:: Esercizi da svolgere ::
A. Secondo il brano sul content marketing, chi dà la chiave di lettura corretta per capire con chi vogliamo parlare?
B. Ricopia parola per parola il tratto del brano sul content marketing che inizia con le parole contenenti "Che si tratti" e termina con "su Tik Tok?".

:: Brano da leggere ::
Capire gli obiettivi da raggiungere ci aiuta a definire il passo successivo: definire con chi vogliamo parlare. La nostra audience è in parte implicita nell’obiettivo, ma è l’azienda per cui lavoriamo che dà la chiave di lettura corretta, anche sulla base dei dati che già possiede. Per chi non possiede informazioni precise è possibile integrare un’attività di ascolto costituita da interviste in profondità e questionari online. Ma questo è un argomento che lascio ai miei colleghi esperti di UX e research.
Che si tratti di persone che seguono il brand sui social, che leggono il blog aziendale o che stanno facendo una ricerca su Google, l’elemento cruciale del content marketing è capire chi sono questi utenti per fornire loro ciò che stanno cercando: qualcosa che li interessi, li intrattenga, li informi e li coinvolga.
Da qui la definizione delle buyer personas. Sapere quali sono i loro interessi, le loro professioni, alcune caratteristiche socio-demografiche e soprattutto il loro customer journey – e quindi tutti i touchpoint con il brand – ci aiuta infatti a parlare con loro, non solo nel modo migliore, ma anche nei canali giusti.
Un piccolo quiz semplicistico per voi. Target giovane, generazione Z: dove lo andreste a intercettare con più probabilità di trovarlo? Su Medium o su Tik Tok?
Se non lo sapete scriveteci pure, ve lo diremo più che volentieri, insieme al racconto della vision aziendale e alla presentazione di tutti i nostri servizi… Scherzo. O forse no.
Il passo successivo è la definizione del tono di voce della comunicazione. Un aiuto sostanziale arriva dalle informazioni che i dipendenti hanno condiviso con noi durante il workshop. Ascoltare quindi ciò che viene detto, ma anche come viene detto, e come il team dell’azienda percepisce il brand. Talvolta il tono di voce può essere già definito nelle linee guida che l’azienda ci condivide, oppure in una fase precedente di definizione/rinnovo della brand identity. In questi casi il ToV può essere adattato al canale specifico definendo necessità e casistiche peculiari.
L’aspetto fondamentale del tono di voce è che trasmette l’essenza del brand, la sua personalità e quindi determina anche la sua abilità di parlare con le persone: in un mondo digitale peer to peer, parliamo quindi di comunicazione Human-to-Human. Mostrare la personalità non solo permette di differenziarsi, ma anche di personificarsi e di accorciare le distanze già notevoli tipiche di una comunicazione mediata che elimina la comunicazione non verbale – grazie tante – ma anche quella para-verbale.

:: Dati disponibili ::
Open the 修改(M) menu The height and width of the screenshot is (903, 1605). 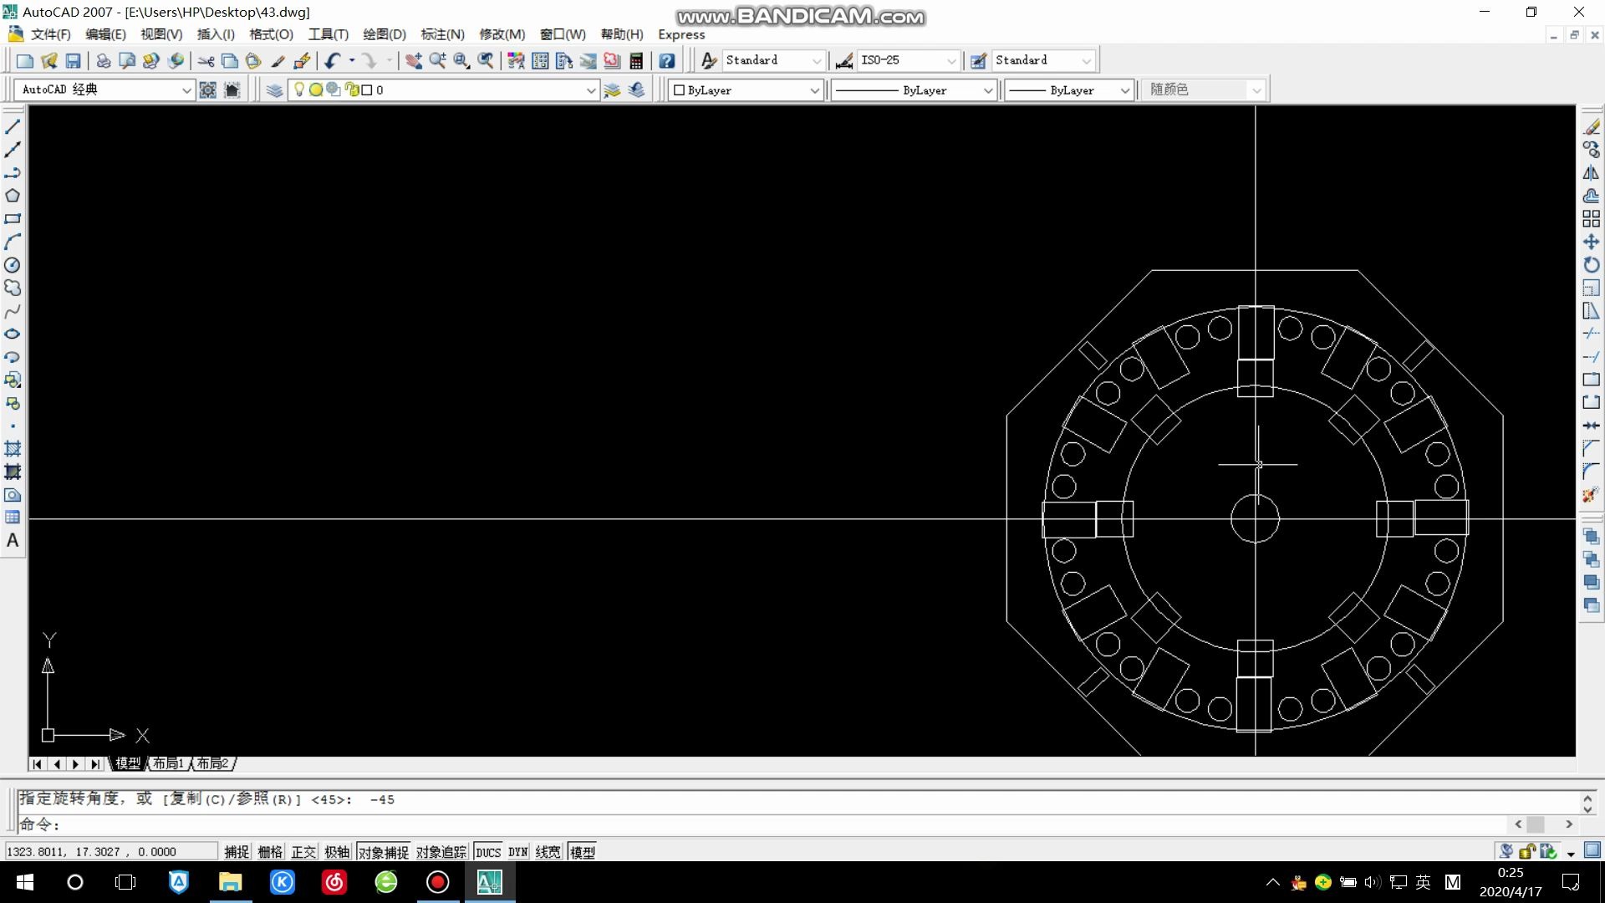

:: Risposte scritte ::
A. L'azienda per cui lavoriamo, anche sulla base dei dati che già possiede.

B.
Che si tratti di persone che seguono il brand sui social, che leggono il blog aziendale o che stanno facendo una ricerca su Google, l’elemento cruciale del content marketing è capire chi sono questi utenti per fornire loro ciò che stanno cercando: qualcosa che li interessi, li intrattenga, li informi e li coinvolga.
Da qui la definizione delle buyer personas. Sapere quali sono i loro interessi, le loro professioni, alcune caratteristiche socio-demografiche e soprattutto il loro customer journey – e quindi tutti i touchpoint con il brand – ci aiuta infatti a parlare con loro, non solo nel modo migliore, ma anche nei canali giusti.
Un piccolo quiz semplicistico per voi. Target giovane, generazione Z: dove lo andreste a intercettare con più probabilità di trovarlo? Su Medium o su Tik Tok?